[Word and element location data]
====
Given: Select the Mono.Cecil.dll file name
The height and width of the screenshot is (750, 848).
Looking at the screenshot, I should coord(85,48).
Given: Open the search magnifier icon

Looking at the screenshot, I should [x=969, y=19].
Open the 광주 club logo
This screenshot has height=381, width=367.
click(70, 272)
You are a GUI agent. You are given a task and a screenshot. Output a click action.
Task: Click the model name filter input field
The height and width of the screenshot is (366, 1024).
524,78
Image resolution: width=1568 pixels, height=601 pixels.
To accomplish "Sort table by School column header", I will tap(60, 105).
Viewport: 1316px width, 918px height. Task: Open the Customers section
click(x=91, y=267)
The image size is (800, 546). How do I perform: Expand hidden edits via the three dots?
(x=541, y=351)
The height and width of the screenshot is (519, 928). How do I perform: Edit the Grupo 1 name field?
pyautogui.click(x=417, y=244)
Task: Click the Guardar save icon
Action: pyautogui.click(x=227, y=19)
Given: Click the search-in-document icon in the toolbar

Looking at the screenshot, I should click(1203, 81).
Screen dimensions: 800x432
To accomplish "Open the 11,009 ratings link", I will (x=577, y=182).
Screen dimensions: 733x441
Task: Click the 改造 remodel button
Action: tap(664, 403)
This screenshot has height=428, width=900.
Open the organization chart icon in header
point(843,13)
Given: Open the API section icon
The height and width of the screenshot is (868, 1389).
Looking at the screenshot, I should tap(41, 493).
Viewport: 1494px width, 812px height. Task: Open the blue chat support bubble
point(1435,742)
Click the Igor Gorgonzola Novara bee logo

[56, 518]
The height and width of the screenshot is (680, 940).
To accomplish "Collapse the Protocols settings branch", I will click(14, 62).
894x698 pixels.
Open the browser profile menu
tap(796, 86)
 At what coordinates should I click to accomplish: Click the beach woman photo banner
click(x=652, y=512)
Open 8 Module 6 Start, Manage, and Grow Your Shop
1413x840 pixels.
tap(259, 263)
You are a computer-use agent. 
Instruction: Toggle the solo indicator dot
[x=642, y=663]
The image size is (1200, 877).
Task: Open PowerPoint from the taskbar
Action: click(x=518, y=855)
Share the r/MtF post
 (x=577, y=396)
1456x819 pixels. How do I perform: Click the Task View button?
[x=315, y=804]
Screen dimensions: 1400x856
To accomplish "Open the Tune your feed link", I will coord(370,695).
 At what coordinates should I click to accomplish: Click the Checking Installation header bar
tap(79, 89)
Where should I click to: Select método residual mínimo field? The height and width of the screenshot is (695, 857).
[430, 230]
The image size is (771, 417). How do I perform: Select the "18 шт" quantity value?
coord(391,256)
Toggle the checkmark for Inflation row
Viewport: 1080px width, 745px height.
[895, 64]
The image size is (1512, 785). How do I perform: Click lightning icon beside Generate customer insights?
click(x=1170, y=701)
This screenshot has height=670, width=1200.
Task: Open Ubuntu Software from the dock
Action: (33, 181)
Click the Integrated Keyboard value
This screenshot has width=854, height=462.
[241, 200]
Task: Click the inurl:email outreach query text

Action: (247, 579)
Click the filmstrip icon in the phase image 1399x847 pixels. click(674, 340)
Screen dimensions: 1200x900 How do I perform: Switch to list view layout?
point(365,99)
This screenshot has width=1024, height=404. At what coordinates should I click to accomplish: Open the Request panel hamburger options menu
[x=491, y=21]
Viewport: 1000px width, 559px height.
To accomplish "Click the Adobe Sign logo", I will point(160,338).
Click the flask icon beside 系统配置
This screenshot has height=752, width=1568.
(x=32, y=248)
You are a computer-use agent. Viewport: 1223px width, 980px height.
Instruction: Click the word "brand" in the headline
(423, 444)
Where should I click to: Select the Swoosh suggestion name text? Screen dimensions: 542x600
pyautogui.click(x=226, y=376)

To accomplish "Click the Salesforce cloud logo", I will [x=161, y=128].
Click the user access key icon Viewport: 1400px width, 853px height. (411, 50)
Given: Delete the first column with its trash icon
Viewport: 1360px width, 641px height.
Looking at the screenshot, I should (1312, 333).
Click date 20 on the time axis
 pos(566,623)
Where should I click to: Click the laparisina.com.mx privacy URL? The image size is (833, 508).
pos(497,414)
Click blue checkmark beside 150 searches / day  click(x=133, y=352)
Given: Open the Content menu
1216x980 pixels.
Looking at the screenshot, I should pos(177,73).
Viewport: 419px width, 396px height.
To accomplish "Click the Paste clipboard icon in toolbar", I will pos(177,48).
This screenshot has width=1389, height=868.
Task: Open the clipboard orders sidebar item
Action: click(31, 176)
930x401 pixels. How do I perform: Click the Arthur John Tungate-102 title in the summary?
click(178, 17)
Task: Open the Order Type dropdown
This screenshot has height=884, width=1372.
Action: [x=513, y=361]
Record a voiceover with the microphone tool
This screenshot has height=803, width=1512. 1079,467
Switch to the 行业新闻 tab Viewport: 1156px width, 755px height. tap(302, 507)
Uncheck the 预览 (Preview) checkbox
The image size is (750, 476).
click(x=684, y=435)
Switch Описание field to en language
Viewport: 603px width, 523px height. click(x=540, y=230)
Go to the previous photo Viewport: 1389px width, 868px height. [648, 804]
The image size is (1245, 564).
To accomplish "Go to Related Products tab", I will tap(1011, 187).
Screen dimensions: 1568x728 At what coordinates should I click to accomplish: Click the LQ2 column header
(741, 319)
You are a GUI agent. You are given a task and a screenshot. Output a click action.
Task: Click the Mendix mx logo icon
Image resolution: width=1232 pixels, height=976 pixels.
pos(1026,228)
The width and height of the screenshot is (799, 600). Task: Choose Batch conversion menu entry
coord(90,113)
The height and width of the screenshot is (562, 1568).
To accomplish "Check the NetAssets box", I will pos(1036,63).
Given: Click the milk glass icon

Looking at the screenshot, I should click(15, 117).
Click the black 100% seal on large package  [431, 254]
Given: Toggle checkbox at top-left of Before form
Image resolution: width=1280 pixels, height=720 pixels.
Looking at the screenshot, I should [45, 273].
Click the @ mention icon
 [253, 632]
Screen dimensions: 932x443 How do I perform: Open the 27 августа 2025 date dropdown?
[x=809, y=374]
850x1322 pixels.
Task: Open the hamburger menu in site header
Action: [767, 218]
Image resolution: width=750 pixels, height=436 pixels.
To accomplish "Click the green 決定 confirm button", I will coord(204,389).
====
◆ **The request**
Rewrite all of the lines above, changing every "The height and width of the screenshot is" to "Screenshot height and width:" and leaving everything else as it is.

◆ **The answer**
Given: Select the Mono.Cecil.dll file name
Screenshot height and width: (750, 848).
Looking at the screenshot, I should coord(85,48).
Given: Open the search magnifier icon

Looking at the screenshot, I should [x=969, y=19].
Open the 광주 club logo
This screenshot has height=381, width=367.
click(70, 272)
You are a GUI agent. You are given a task and a screenshot. Output a click action.
Task: Click the model name filter input field
Screenshot height and width: (366, 1024).
524,78
Image resolution: width=1568 pixels, height=601 pixels.
To accomplish "Sort table by School column header", I will tap(60, 105).
Viewport: 1316px width, 918px height. Task: Open the Customers section
click(x=91, y=267)
The image size is (800, 546). How do I perform: Expand hidden edits via the three dots?
(x=541, y=351)
Screenshot height and width: (519, 928). How do I perform: Edit the Grupo 1 name field?
pyautogui.click(x=417, y=244)
Task: Click the Guardar save icon
Action: pyautogui.click(x=227, y=19)
Given: Click the search-in-document icon in the toolbar

Looking at the screenshot, I should click(1203, 81).
Screen dimensions: 800x432
To accomplish "Open the 11,009 ratings link", I will (x=577, y=182).
Screen dimensions: 733x441
Task: Click the 改造 remodel button
Action: tap(664, 403)
This screenshot has height=428, width=900.
Open the organization chart icon in header
point(843,13)
Given: Open the API section icon
Screenshot height and width: (868, 1389).
Looking at the screenshot, I should tap(41, 493).
Viewport: 1494px width, 812px height. Task: Open the blue chat support bubble
point(1435,742)
Click the Igor Gorgonzola Novara bee logo

[56, 518]
Screenshot height and width: (680, 940).
To accomplish "Collapse the Protocols settings branch", I will click(14, 62).
894x698 pixels.
Open the browser profile menu
tap(796, 86)
 At what coordinates should I click to accomplish: Click the beach woman photo banner
click(x=652, y=512)
Open 8 Module 6 Start, Manage, and Grow Your Shop
1413x840 pixels.
tap(259, 263)
You are a computer-use agent. 
Instruction: Toggle the solo indicator dot
[x=642, y=663]
The image size is (1200, 877).
Task: Open PowerPoint from the taskbar
Action: click(x=518, y=855)
Share the r/MtF post
 (x=577, y=396)
1456x819 pixels. How do I perform: Click the Task View button?
[x=315, y=804]
Screen dimensions: 1400x856
To accomplish "Open the Tune your feed link", I will coord(370,695).
 At what coordinates should I click to accomplish: Click the Checking Installation header bar
tap(79, 89)
Where should I click to: Select método residual mínimo field? Screenshot height and width: (695, 857).
[430, 230]
The image size is (771, 417). How do I perform: Select the "18 шт" quantity value?
coord(391,256)
Toggle the checkmark for Inflation row
Viewport: 1080px width, 745px height.
[895, 64]
The image size is (1512, 785). How do I perform: Click lightning icon beside Generate customer insights?
click(x=1170, y=701)
This screenshot has height=670, width=1200.
Task: Open Ubuntu Software from the dock
Action: (33, 181)
Click the Integrated Keyboard value
This screenshot has width=854, height=462.
[241, 200]
Task: Click the inurl:email outreach query text

Action: (247, 579)
Click the filmstrip icon in the phase image 1399x847 pixels. click(674, 340)
Screen dimensions: 1200x900 How do I perform: Switch to list view layout?
point(365,99)
This screenshot has width=1024, height=404. At what coordinates should I click to accomplish: Open the Request panel hamburger options menu
[x=491, y=21]
Viewport: 1000px width, 559px height.
To accomplish "Click the Adobe Sign logo", I will point(160,338).
Click the flask icon beside 系统配置
This screenshot has height=752, width=1568.
(x=32, y=248)
You are a computer-use agent. Viewport: 1223px width, 980px height.
Instruction: Click the word "brand" in the headline
(423, 444)
Where should I click to: Select the Swoosh suggestion name text? Screen dimensions: 542x600
pyautogui.click(x=226, y=376)

To accomplish "Click the Salesforce cloud logo", I will [x=161, y=128].
Click the user access key icon Viewport: 1400px width, 853px height. (411, 50)
Given: Delete the first column with its trash icon
Viewport: 1360px width, 641px height.
Looking at the screenshot, I should (1312, 333).
Click date 20 on the time axis
 pos(566,623)
Where should I click to: Click the laparisina.com.mx privacy URL? The image size is (833, 508).
pos(497,414)
Click blue checkmark beside 150 searches / day  click(x=133, y=352)
Given: Open the Content menu
1216x980 pixels.
Looking at the screenshot, I should pos(177,73).
Viewport: 419px width, 396px height.
To accomplish "Click the Paste clipboard icon in toolbar", I will pos(177,48).
This screenshot has width=1389, height=868.
Task: Open the clipboard orders sidebar item
Action: click(31, 176)
930x401 pixels. How do I perform: Click the Arthur John Tungate-102 title in the summary?
click(178, 17)
Task: Open the Order Type dropdown
This screenshot has height=884, width=1372.
Action: [x=513, y=361]
Record a voiceover with the microphone tool
This screenshot has height=803, width=1512. 1079,467
Switch to the 行业新闻 tab Viewport: 1156px width, 755px height. tap(302, 507)
Uncheck the 预览 (Preview) checkbox
The image size is (750, 476).
click(x=684, y=435)
Switch Описание field to en language
Viewport: 603px width, 523px height. click(x=540, y=230)
Go to the previous photo Viewport: 1389px width, 868px height. [648, 804]
The image size is (1245, 564).
To accomplish "Go to Related Products tab", I will tap(1011, 187).
Screen dimensions: 1568x728 At what coordinates should I click to accomplish: Click the LQ2 column header
(741, 319)
You are a GUI agent. You are given a task and a screenshot. Output a click action.
Task: Click the Mendix mx logo icon
Image resolution: width=1232 pixels, height=976 pixels.
pos(1026,228)
The width and height of the screenshot is (799, 600). Task: Choose Batch conversion menu entry
coord(90,113)
Screenshot height and width: (562, 1568).
To accomplish "Check the NetAssets box", I will pos(1036,63).
Given: Click the milk glass icon

Looking at the screenshot, I should click(15, 117).
Click the black 100% seal on large package  [431, 254]
Given: Toggle checkbox at top-left of Before form
Image resolution: width=1280 pixels, height=720 pixels.
Looking at the screenshot, I should [45, 273].
Click the @ mention icon
 [253, 632]
Screen dimensions: 932x443 How do I perform: Open the 27 августа 2025 date dropdown?
[x=809, y=374]
850x1322 pixels.
Task: Open the hamburger menu in site header
Action: [767, 218]
Image resolution: width=750 pixels, height=436 pixels.
To accomplish "Click the green 決定 confirm button", I will coord(204,389).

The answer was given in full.